- **ACTIVITY**: Every single entry must be restated word for word.

- **Saved data entries**:
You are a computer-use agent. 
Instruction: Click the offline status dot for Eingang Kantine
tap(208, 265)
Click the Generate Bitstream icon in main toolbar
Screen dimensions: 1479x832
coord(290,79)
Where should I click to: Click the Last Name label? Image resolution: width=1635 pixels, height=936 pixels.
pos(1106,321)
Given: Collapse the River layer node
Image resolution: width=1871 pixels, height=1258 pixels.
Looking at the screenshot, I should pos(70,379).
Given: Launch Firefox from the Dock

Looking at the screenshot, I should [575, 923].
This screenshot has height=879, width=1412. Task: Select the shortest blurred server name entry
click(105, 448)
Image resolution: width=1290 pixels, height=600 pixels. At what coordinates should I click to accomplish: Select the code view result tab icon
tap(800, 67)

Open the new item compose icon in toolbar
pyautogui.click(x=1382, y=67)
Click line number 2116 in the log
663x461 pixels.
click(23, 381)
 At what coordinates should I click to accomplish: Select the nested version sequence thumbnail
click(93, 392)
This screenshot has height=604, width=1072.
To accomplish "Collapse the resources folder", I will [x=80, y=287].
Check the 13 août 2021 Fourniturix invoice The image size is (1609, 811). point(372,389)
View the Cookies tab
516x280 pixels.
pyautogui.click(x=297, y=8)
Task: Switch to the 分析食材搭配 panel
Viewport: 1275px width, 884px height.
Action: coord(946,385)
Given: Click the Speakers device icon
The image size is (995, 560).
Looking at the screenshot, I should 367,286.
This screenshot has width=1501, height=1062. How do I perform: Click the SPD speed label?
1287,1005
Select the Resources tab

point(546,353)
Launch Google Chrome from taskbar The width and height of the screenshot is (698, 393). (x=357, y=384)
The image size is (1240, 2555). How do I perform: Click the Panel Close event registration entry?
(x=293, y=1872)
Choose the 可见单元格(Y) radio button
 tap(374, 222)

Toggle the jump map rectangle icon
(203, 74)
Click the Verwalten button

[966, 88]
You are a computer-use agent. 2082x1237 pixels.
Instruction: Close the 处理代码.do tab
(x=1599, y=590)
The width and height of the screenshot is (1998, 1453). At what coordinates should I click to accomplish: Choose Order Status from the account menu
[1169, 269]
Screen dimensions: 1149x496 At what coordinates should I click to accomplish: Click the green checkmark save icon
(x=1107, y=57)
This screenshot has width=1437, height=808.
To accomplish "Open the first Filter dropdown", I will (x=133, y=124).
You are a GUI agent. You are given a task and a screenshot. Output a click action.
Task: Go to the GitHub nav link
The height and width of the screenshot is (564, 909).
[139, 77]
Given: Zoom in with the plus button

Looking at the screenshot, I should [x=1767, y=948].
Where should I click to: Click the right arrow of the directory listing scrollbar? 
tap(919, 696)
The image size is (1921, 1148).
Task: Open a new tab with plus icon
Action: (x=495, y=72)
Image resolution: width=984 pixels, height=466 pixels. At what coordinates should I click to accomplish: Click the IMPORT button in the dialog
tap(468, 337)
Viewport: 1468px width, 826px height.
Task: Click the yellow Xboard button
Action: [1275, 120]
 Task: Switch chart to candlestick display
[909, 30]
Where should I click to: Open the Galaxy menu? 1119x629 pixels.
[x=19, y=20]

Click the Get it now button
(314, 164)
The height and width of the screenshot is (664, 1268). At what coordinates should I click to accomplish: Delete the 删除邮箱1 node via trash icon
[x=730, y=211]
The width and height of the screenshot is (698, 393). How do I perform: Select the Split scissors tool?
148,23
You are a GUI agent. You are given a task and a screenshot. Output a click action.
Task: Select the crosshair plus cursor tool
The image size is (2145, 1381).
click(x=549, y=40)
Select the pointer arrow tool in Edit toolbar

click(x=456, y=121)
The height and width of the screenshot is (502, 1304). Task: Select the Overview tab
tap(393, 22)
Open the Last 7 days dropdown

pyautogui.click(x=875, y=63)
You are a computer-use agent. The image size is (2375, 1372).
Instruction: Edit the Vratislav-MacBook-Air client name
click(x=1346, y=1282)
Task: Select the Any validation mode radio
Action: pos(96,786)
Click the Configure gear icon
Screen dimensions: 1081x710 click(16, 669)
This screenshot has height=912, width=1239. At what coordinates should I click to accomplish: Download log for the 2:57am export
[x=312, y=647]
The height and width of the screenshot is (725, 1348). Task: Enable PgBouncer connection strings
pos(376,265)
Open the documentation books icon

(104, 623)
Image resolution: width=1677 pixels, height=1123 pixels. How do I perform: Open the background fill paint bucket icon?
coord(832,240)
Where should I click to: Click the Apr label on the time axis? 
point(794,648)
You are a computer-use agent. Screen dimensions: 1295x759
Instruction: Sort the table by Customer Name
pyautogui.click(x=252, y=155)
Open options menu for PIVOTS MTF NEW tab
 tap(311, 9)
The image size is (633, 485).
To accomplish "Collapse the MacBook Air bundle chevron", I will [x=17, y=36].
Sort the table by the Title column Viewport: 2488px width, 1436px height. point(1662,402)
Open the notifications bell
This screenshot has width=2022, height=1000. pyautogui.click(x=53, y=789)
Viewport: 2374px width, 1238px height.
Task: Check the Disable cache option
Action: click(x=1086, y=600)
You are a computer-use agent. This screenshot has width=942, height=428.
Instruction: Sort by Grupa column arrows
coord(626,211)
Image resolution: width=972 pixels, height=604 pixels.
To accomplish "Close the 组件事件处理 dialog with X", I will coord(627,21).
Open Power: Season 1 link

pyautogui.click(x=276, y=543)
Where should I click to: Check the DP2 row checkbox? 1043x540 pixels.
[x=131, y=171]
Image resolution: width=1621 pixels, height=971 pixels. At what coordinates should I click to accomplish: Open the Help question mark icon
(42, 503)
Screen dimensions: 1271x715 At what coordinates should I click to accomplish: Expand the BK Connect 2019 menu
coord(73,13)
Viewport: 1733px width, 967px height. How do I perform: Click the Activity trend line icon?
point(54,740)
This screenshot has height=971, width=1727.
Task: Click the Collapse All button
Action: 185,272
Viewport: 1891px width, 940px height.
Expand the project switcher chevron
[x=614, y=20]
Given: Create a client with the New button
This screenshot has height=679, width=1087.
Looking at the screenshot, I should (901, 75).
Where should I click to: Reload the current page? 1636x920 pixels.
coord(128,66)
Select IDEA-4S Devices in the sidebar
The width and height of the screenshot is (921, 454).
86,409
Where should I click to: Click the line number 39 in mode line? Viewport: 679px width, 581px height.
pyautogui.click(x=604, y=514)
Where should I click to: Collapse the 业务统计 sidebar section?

- **SOLUTION**:
You are a computer-use agent. 
Instruction: Click the offline status dot for Eingang Kantine
tap(208, 265)
Click the Generate Bitstream icon in main toolbar
Screen dimensions: 1479x832
coord(290,79)
Where should I click to: Click the Last Name label? Image resolution: width=1635 pixels, height=936 pixels.
pos(1106,321)
Given: Collapse the River layer node
Image resolution: width=1871 pixels, height=1258 pixels.
Looking at the screenshot, I should pos(70,379).
Given: Launch Firefox from the Dock

Looking at the screenshot, I should [575, 923].
This screenshot has height=879, width=1412. Task: Select the shortest blurred server name entry
click(105, 448)
Image resolution: width=1290 pixels, height=600 pixels. At what coordinates should I click to accomplish: Select the code view result tab icon
tap(800, 67)

Open the new item compose icon in toolbar
pyautogui.click(x=1382, y=67)
Click line number 2116 in the log
663x461 pixels.
click(23, 381)
 At what coordinates should I click to accomplish: Select the nested version sequence thumbnail
click(93, 392)
This screenshot has height=604, width=1072.
To accomplish "Collapse the resources folder", I will [x=80, y=287].
Check the 13 août 2021 Fourniturix invoice The image size is (1609, 811). point(372,389)
View the Cookies tab
516x280 pixels.
pyautogui.click(x=297, y=8)
Task: Switch to the 分析食材搭配 panel
Viewport: 1275px width, 884px height.
Action: coord(946,385)
Given: Click the Speakers device icon
The image size is (995, 560).
Looking at the screenshot, I should 367,286.
This screenshot has width=1501, height=1062. How do I perform: Click the SPD speed label?
1287,1005
Select the Resources tab

point(546,353)
Launch Google Chrome from taskbar The width and height of the screenshot is (698, 393). (x=357, y=384)
The image size is (1240, 2555). How do I perform: Click the Panel Close event registration entry?
(x=293, y=1872)
Choose the 可见单元格(Y) radio button
 tap(374, 222)

Toggle the jump map rectangle icon
(203, 74)
Click the Verwalten button

[966, 88]
You are a computer-use agent. 2082x1237 pixels.
Instruction: Close the 处理代码.do tab
(x=1599, y=590)
The width and height of the screenshot is (1998, 1453). At what coordinates should I click to accomplish: Choose Order Status from the account menu
[1169, 269]
Screen dimensions: 1149x496 At what coordinates should I click to accomplish: Click the green checkmark save icon
(x=1107, y=57)
This screenshot has width=1437, height=808.
To accomplish "Open the first Filter dropdown", I will (x=133, y=124).
You are a GUI agent. You are given a task and a screenshot. Output a click action.
Task: Go to the GitHub nav link
The height and width of the screenshot is (564, 909).
[139, 77]
Given: Zoom in with the plus button

Looking at the screenshot, I should [x=1767, y=948].
Where should I click to: Click the right arrow of the directory listing scrollbar? 
tap(919, 696)
The image size is (1921, 1148).
Task: Open a new tab with plus icon
Action: (x=495, y=72)
Image resolution: width=984 pixels, height=466 pixels. At what coordinates should I click to accomplish: Click the IMPORT button in the dialog
tap(468, 337)
Viewport: 1468px width, 826px height.
Task: Click the yellow Xboard button
Action: [1275, 120]
 Task: Switch chart to candlestick display
[909, 30]
Where should I click to: Open the Galaxy menu? 1119x629 pixels.
[x=19, y=20]

Click the Get it now button
(314, 164)
The height and width of the screenshot is (664, 1268). At what coordinates should I click to accomplish: Delete the 删除邮箱1 node via trash icon
[x=730, y=211]
The width and height of the screenshot is (698, 393). How do I perform: Select the Split scissors tool?
148,23
You are a GUI agent. You are given a task and a screenshot. Output a click action.
Task: Select the crosshair plus cursor tool
The image size is (2145, 1381).
click(x=549, y=40)
Select the pointer arrow tool in Edit toolbar

click(x=456, y=121)
The height and width of the screenshot is (502, 1304). Task: Select the Overview tab
tap(393, 22)
Open the Last 7 days dropdown

pyautogui.click(x=875, y=63)
You are a computer-use agent. The image size is (2375, 1372).
Instruction: Edit the Vratislav-MacBook-Air client name
click(x=1346, y=1282)
Task: Select the Any validation mode radio
Action: pos(96,786)
Click the Configure gear icon
Screen dimensions: 1081x710 click(16, 669)
This screenshot has height=912, width=1239. At what coordinates should I click to accomplish: Download log for the 2:57am export
[x=312, y=647]
The height and width of the screenshot is (725, 1348). Task: Enable PgBouncer connection strings
pos(376,265)
Open the documentation books icon

(104, 623)
Image resolution: width=1677 pixels, height=1123 pixels. How do I perform: Open the background fill paint bucket icon?
coord(832,240)
Where should I click to: Click the Apr label on the time axis? 
point(794,648)
You are a computer-use agent. Screen dimensions: 1295x759
Instruction: Sort the table by Customer Name
pyautogui.click(x=252, y=155)
Open options menu for PIVOTS MTF NEW tab
 tap(311, 9)
The image size is (633, 485).
To accomplish "Collapse the MacBook Air bundle chevron", I will [x=17, y=36].
Sort the table by the Title column Viewport: 2488px width, 1436px height. point(1662,402)
Open the notifications bell
This screenshot has width=2022, height=1000. pyautogui.click(x=53, y=789)
Viewport: 2374px width, 1238px height.
Task: Check the Disable cache option
Action: click(x=1086, y=600)
You are a computer-use agent. This screenshot has width=942, height=428.
Instruction: Sort by Grupa column arrows
coord(626,211)
Image resolution: width=972 pixels, height=604 pixels.
To accomplish "Close the 组件事件处理 dialog with X", I will coord(627,21).
Open Power: Season 1 link

pyautogui.click(x=276, y=543)
Where should I click to: Check the DP2 row checkbox? 1043x540 pixels.
[x=131, y=171]
Image resolution: width=1621 pixels, height=971 pixels. At what coordinates should I click to accomplish: Open the Help question mark icon
(42, 503)
Screen dimensions: 1271x715 At what coordinates should I click to accomplish: Expand the BK Connect 2019 menu
coord(73,13)
Viewport: 1733px width, 967px height. How do I perform: Click the Activity trend line icon?
point(54,740)
This screenshot has height=971, width=1727.
Task: Click the Collapse All button
Action: 185,272
Viewport: 1891px width, 940px height.
Expand the project switcher chevron
[x=614, y=20]
Given: Create a client with the New button
This screenshot has height=679, width=1087.
Looking at the screenshot, I should (901, 75).
Where should I click to: Reload the current page? 1636x920 pixels.
coord(128,66)
Select IDEA-4S Devices in the sidebar
The width and height of the screenshot is (921, 454).
86,409
Where should I click to: Click the line number 39 in mode line? Viewport: 679px width, 581px height.
pyautogui.click(x=604, y=514)
Where should I click to: Collapse the 业务统计 sidebar section?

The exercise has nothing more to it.